London: The Bank of England is poised to execute more significant interest rate cuts if the UK labour market continues to show signs of weakening, Governor Andrew Bailey has revealed.
Bailey remarked that, “I really do believe the path is downward. The benchmark rate, which stands at 4.25 percent, will be reviewed at the next Monetary Policy Committee (MPC) meeting on August 7. Economists widely expect a cut, following two reductions earlier this year.
Interest rates play a crucial role in determining the cost of borrowing and savings for millions across the UK, affecting mortgages, credit cards, and investment returns.
Bailey highlighted growing signs of slack in the economy, suggesting the UK’s growth is lagging behind its potential output. Bailey noted that businesses are increasingly adjusting employment and hours and offering more modest pay increases in response to fiscal changes, including the rise in employers’ national insurance contributions from 13.8 percent to 15 percent in April. The policy shift, introduced by Chancellor Rachel Reeves, is forecast to generate £25bn ($33.6 billion) annually.

Recent labour market data reinforces this trend. Job vacancies fell to 736,000 in the three months to May, the lowest level since the pandemic-induced slowdown in 2021. At the same time, the pool of available workers surged at its fastest pace since COVID, according to a report from KPMG and the Recruitment and Employment Confederation.
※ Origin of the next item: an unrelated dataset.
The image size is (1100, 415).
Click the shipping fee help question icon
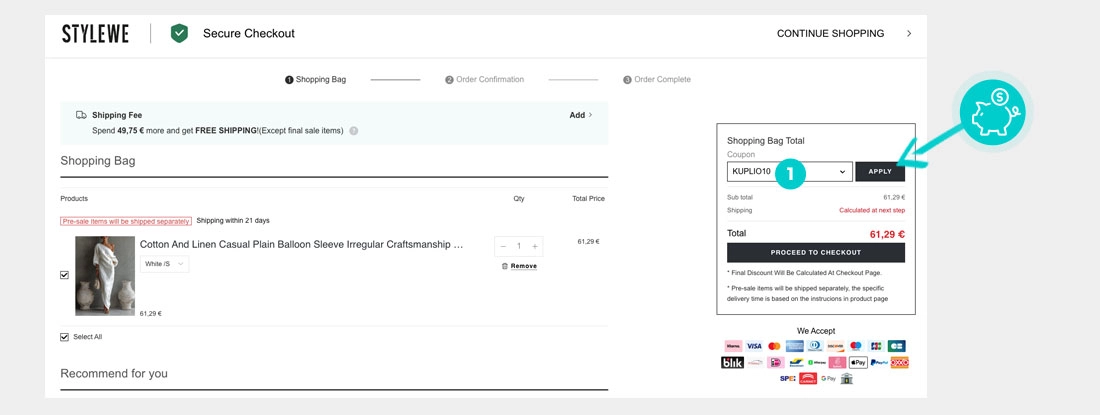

While inflation remains slightly above the Bank’s 2 percent target, Bailey maintained that future decisions would continue to be gradual and careful. Bailey acknowledged ongoing public concern about rate cuts with lingering inflation but reiterated that loosening monetary policy is appropriate given the evolving economic context.
The Bank of England last held rates steady at its June meeting but is increasingly expected to resume cuts in the coming months as the central bank seeks to balance inflation control with economic support.